Süleyman Seba döneminden bu yana hem yönetsel hem de sportif
açıdan inanılmaz bir şekilde kötü yönetilen kulüp son 10 yılda
100. yılın yüzü suyu hürmetine alınan şampiyonluğun dışında
hiçbir başarı gösteremedi.
Aynı
dönemde Galatasaray’ın 5, Fenerbahçe’nin de 4 şampiyonluk
aldığını hesaplayınca durum daha net ortaya çıkıyor. Borç
batağının artması, yapılan kötü transferlerde harcanılan
paraların büyüklüğü, Del Bosque vakası ve adı mafya ile anılan
Sinan Engin’in kulübe geri dönmesi düşünüldüğünde Süleyman
Seba’nın mirasının nasıl eridiğini de anlayabiliyoruz.
Yaptıkları her kötü icraattan sonra “Beşiktaşlılık duruşunun”
arkasına gizlenenlerin kulübü nerelere getirdiklerini
görememeleri de bu noktada fazlaca komik oluyor.
Filip Holosko Beşiktaş’a faydalı olur mu olmaz mı onun
tartışmasına girmek istemiyorum.
Bakarsınız çok iyi bir seçim olur ve bende buna futbolu seven
herkes gibi mutlu olurum. Ancak Burak Yılmaz ve Koray Avcı’ın
tercihleri sorulmadan, adeta köle ticareti yaparcasına
futbolcuyu rencide eden davranış karşısında aynı mutluluğu
hissedemem.
Eğer sezon başı böyle bir operasyon yapılmış olsaydı söylenecek
bir şey olmazdı ama şimdi bu yapılan tam manası ile derebeylik.
Bu noktadan sonra profesyonel sporcuların oturup yeniden
sendikalaşmayı düşünmeleri gerekiyor.
Haklarının ne olduğunu ve nasıl korunacağını kendileri
belirlemedikleri sürece Burak ve Koray örnekleri daha birçok
kereler yaşanacaktır. Kimse onların aldıkları yüksek bedellere
takılmamalı. O ayrı bir tartışma konusu. Buradaki mevzu,
herkesin hakkı olan insanca çalışma şartlarıdır.
Beşiktaş’ta Koray Avcı ve Burak Yılmaz’tan daha az verimli
Ricardinho, Higuen, Nobre, Diatta gibi yabancı oyunculara neden
bu şekilde davranılamadığını araştırmak gerekiyor.
Sözleşmesi
karşılıklı feshedilen Diatta’ya ne ödendiği hala muğlâkken,
yabancıların sözleşmelerindeki maddelerin, yerli oyuncularla
kıyaslandığında nasıl farklı olduğunu söylemeye gerek bile yok.
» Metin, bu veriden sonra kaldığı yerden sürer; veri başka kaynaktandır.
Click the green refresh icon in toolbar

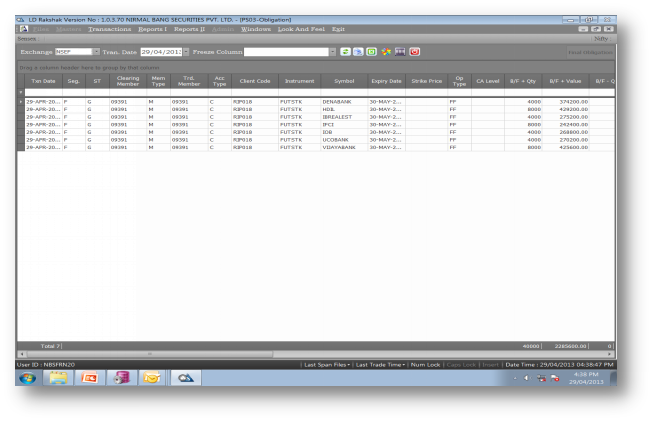tap(345, 51)
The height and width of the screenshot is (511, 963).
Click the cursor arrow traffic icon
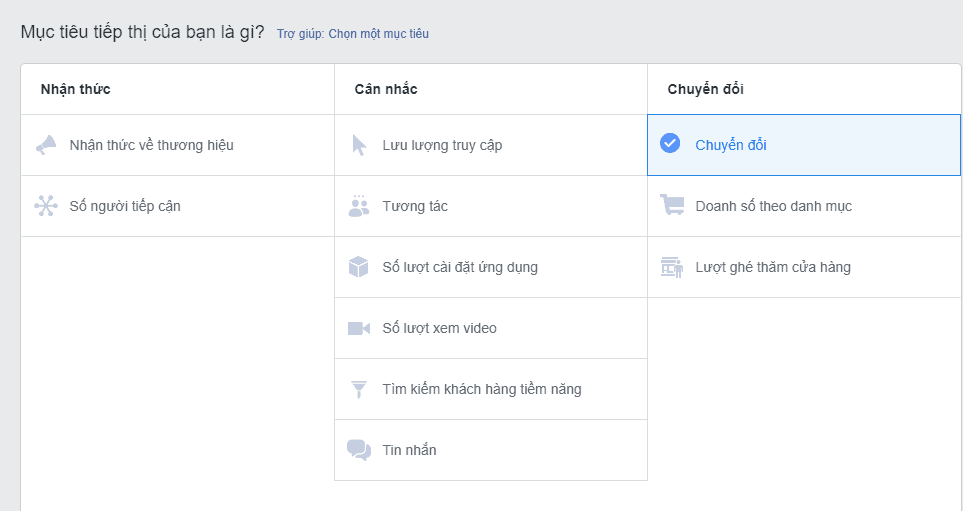point(359,146)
O halde aradaki bu farklılığı gidermek için bütün futbolcuların
bir araya gelip haklarını koruyacakları bir örgütlenmeye
gitmeleri gerekiyor. Bunun adı da sporcu sendikasıdır.
Freni patlamışçasına akıp geçen bir yılın ardından umarım 2008
tüm çalışanların dilediği gibi bir yıl olur. Mutlu seneler.